After visiting the stadium I headed downtown to meet up with my friends Kaari & Erin who I visited in London and went to Amsterdam with. They are in town just for the weekend, so we decided to meet up and go for fondue. The first place we went to had an hour wait, so we went to a place that their hotel recommended, and when we finally found the random door with a very small sign, we found one table left in the restaurant. It was a table for two, but they were happy to pull up a third chair for us.
Fondue dinner with Kaari & Erin.
We ordered the fixed menu: salads, cheese fondue, and our choice of desserts. It was fantastic. Real swiss fondue: CHECK.
The only problem was that I forgot my camera at the rehearsal venue, so I could only take photos on my iPhone. It’s less than ideal, but it does the trick most of the time.
On the plus side, I think I picked out moms Christmas present tonight but I still have to go back and buy it.
A Screencap of the Viva Verdi website after being run through Google Translate featuring some of the artists involved.
I’ve hinted a couple of times over the past four to six months that I am going to Switzerland for work this year. I am proud to announce that I am going to Zurich as the ASM for Viva Verdi. What is Viva Verdi? Well, it is an Opera Spectacular celebrating the bicentennial of the birth of composer Giuseppe Verdi‘s birth.
One of the fun things about the website is that the whole thing is in German, so I can only read the website via Google Translate. According to the website, here is the show info:
A classic show of superlatives in Zurich celebrates its world premiere. At the start of the Verdi year 2013 of 13 to 15 December 2012 VIVA VERDIlisted in the Hallenstadion. With its breathtaking effects, and a top international cast Verdi’s immortal opera melodies are set for a contemporary audience a spectacular manner.
On the 200th Verdi’s birthday are now the person of the composer and his most popular melodies in the center of the show. Verdi’s music appeals to an almost uncanny way of direct and timeless human passions, of exuberant joy, hope, happiness and love, despair, fear and hatred. ForVIVA VERDI the best known and most passionate pieces were selected from Verdi’s operas.

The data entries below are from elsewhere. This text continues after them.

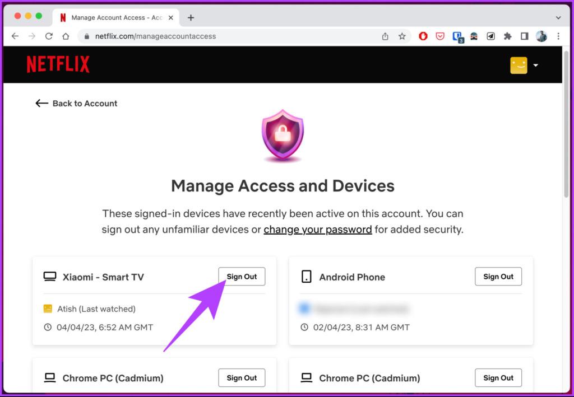Bookmark this page with the star icon
This screenshot has width=574, height=397.
[x=402, y=36]
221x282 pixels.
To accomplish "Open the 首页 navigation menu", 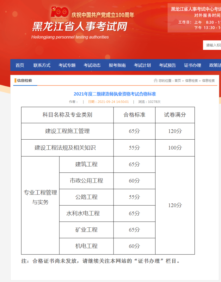I will click(19, 65).
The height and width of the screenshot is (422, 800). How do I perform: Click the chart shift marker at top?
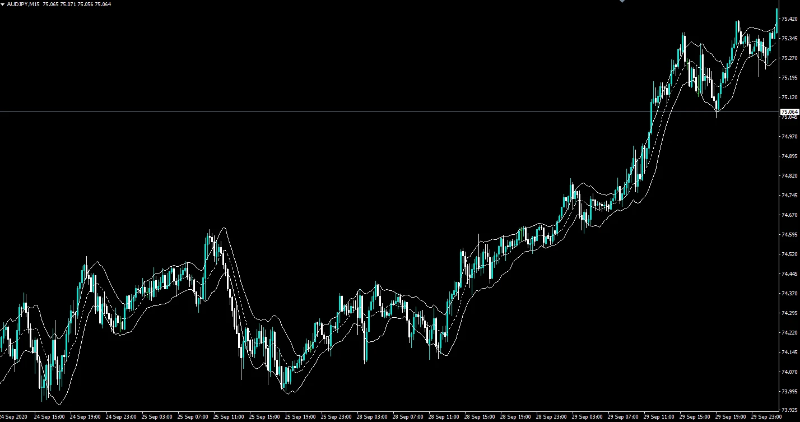tap(621, 2)
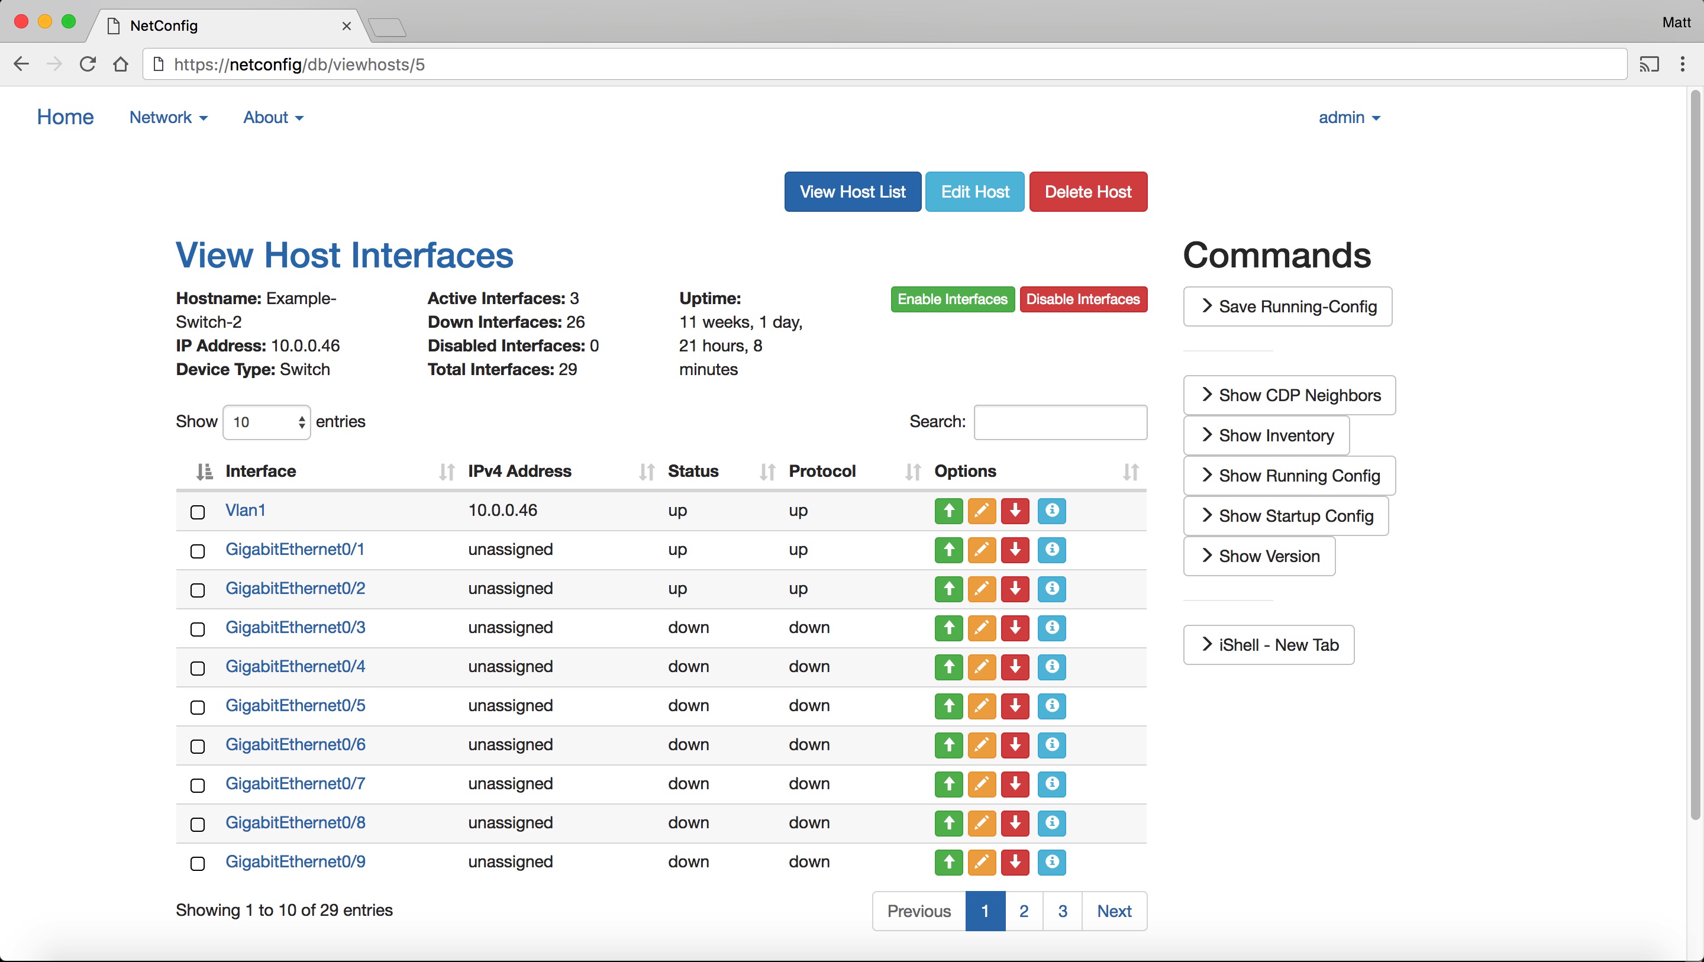
Task: Sort table by Status column arrows
Action: point(767,472)
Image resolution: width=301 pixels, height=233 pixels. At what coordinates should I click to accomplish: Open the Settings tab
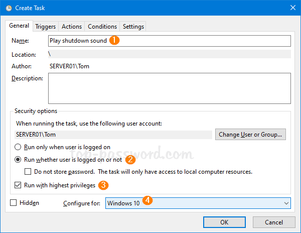133,27
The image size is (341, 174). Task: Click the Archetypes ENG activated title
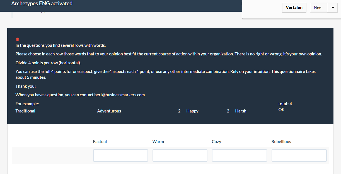click(x=42, y=4)
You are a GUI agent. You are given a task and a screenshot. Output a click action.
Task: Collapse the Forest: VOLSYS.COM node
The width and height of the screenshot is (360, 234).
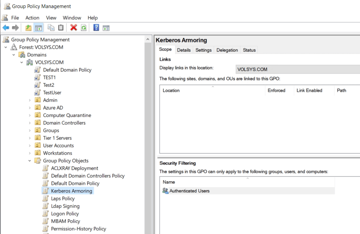coord(6,47)
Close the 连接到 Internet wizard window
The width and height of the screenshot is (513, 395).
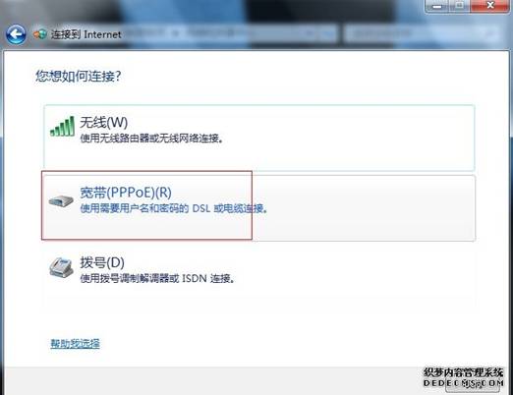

Giant movable mirrors, multiple projection screens and a sophisticated lighting design to create the spaces and moods of love in which Verdi’s characters and suffer. Video projections to tell the story of Verdi’s own turbulent times and run along the triumphal march of his music through 200 years of world history to the present day.
What does the show look like? It’s a 2.5 hour long stadium show featuring selections from Nabucco, La Traviata (which was the first Opera I ever attended in Calgary), Rigoletto, Don Carlo, Il Trovatore, La Forza del Destino, Aida, and Falstaff. There are 10 featured singers, 20 actors, a choir of 100 and a full symphony. It’s playing in the 13,000 seat Hallenstadion. The team for the show is from all over: Canada, USA, Mexico, Spain, Italy, South Africa, Switzerland, and more.
I’m delighted, a little nervous, and mostly excited to spend a month in Zurich helping to bring this spectacle to life. The show runs for four performances with tickets ranging from $55 – $225 CHF (Swiss Francs).